Aufgabenstellung ->
Schreiben Sie aus dem Artikel über die Anzeige im Fall Sgrena den Abschnitt wortgetreu ab. Beginnen Sie bei den Worten „Etwas ist im“ und hören Sie nach „letzterem zu sein.“ auf.

==== Vorliegender Text

Site-Logo
Site Navigation

Berlusconi-Getreue beschuldigen Antiimperialistisches Lager hinter Sgrena-Entführung zu stecken

10. April 2005

Rom, 9. April 2005

Etwas ist im Busch

Man hätte vermuten können, dass nach dem von Premier Berlusconi vollmundig angekündigten Rückzug der italienischen Truppen aus dem Irak, die Verfolgung derjenigen Teile der italienischen Linken, die den irakischen Widerstand offen unterstützen, nachlassen würde. Genauso wenig wie dieses Wahlzuckerl gewirkt hat, scheint letzterem zu sein.

Nur zwei Tage nach der zerschmetternden Niederlage von Forza Italia bei den Regionalwahlen vom 2. und 3. April, staunte man nicht schlecht, als die Nachrichtenagentur AGI am 5. April meldete, dass ein gewisser Gianluca Preite bei der Römer Staatsanwaltschaft gegen Moreno Pasquinelli, Exponent des Antiimperailistischen Lagers, Anzeige wegen Verwicklung in die Entführung von Giuliana Sgrena erstattet hatte. Am darauf folgenden Tag brachten die meisten Zeitungen diese Meldung. La Repubblica hatte nachrecherchiert und fügte hinzu, dass Preite von Berlusconi-Anwalt Taormina beim Gang zu Gericht begleitet worden war. Preite will Telefonate der Entführer mit italienischen Hintermännern, namentlich mit Pasquinelli, abgehört haben. Noch nicht abenteuerlich genug, soll dieser die Freilassung von Sgrena angeordnet haben und zwar in einer Art und Weise, dass die US-Armee dazu gezwungen werden sollte, zu schießen.

========
==== Quellenmaterial

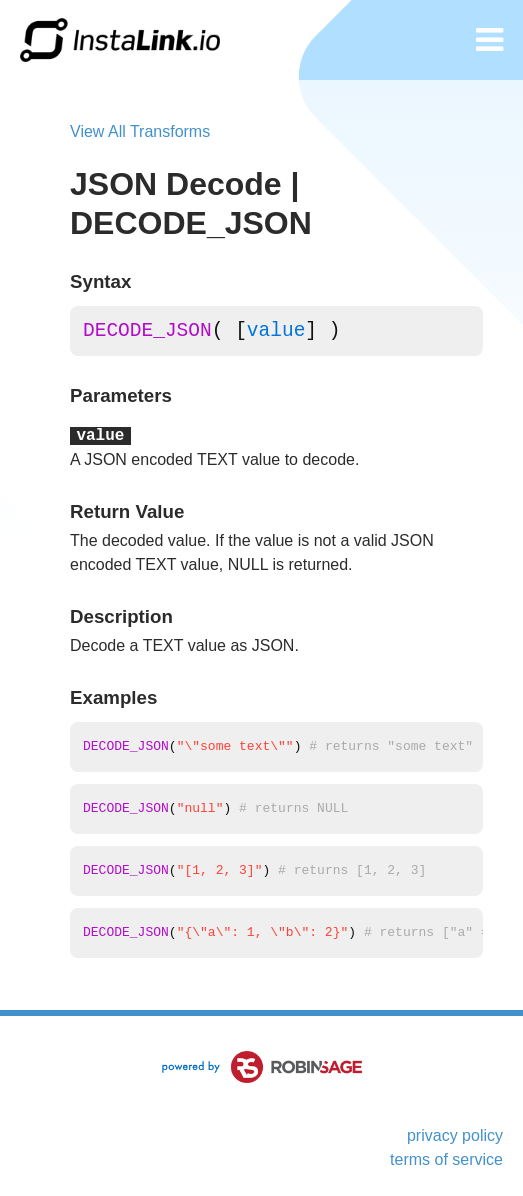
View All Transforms (140, 131)
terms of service (446, 1159)
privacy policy (455, 1135)
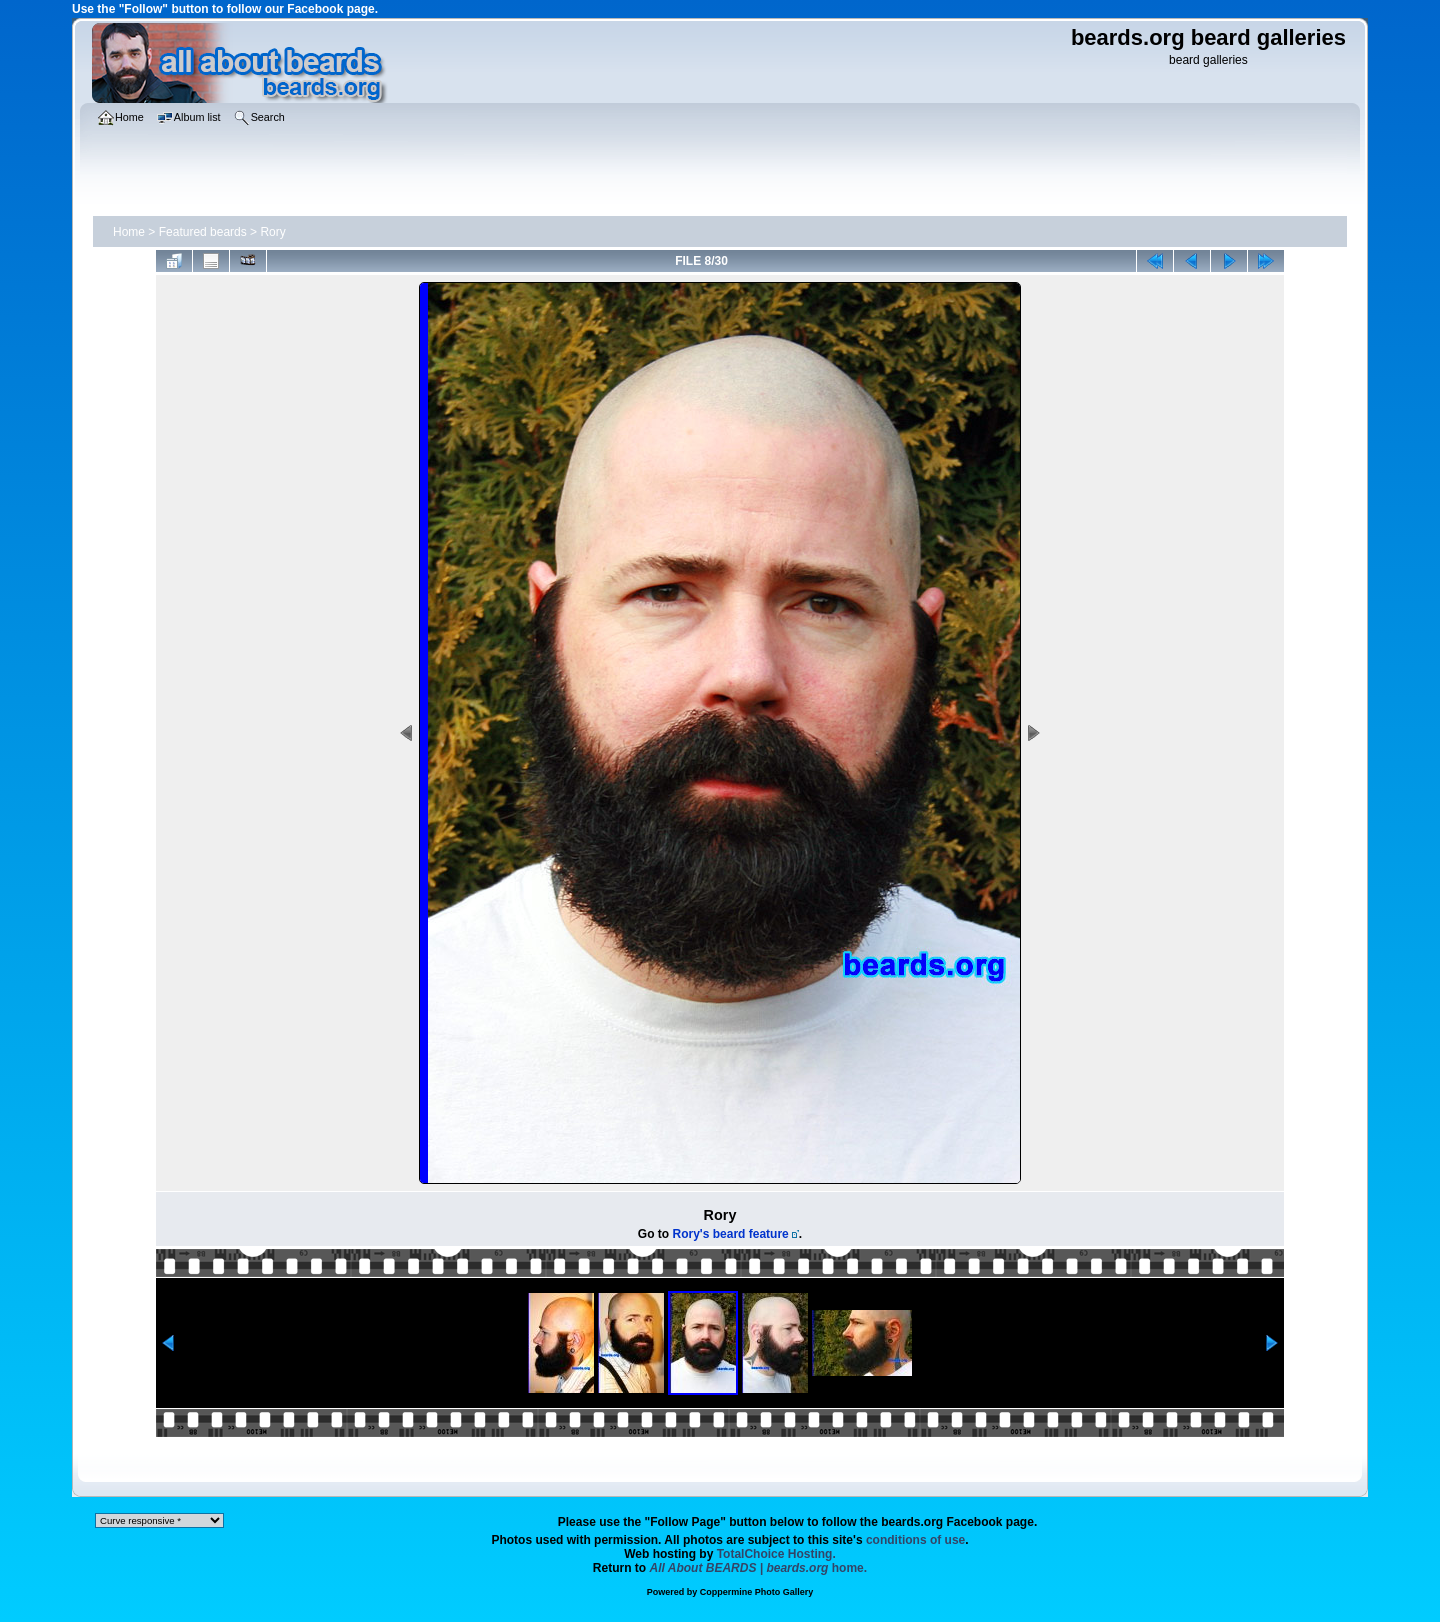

========

Antwort ->
Etwas ist im Busch

Man hätte vermuten können, dass nach dem von Premier Berlusconi vollmundig angekündigten Rückzug der italienischen Truppen aus dem Irak, die Verfolgung derjenigen Teile der italienischen Linken, die den irakischen Widerstand offen unterstützen, nachlassen würde. Genauso wenig wie dieses Wahlzuckerl gewirkt hat, scheint letzterem zu sein.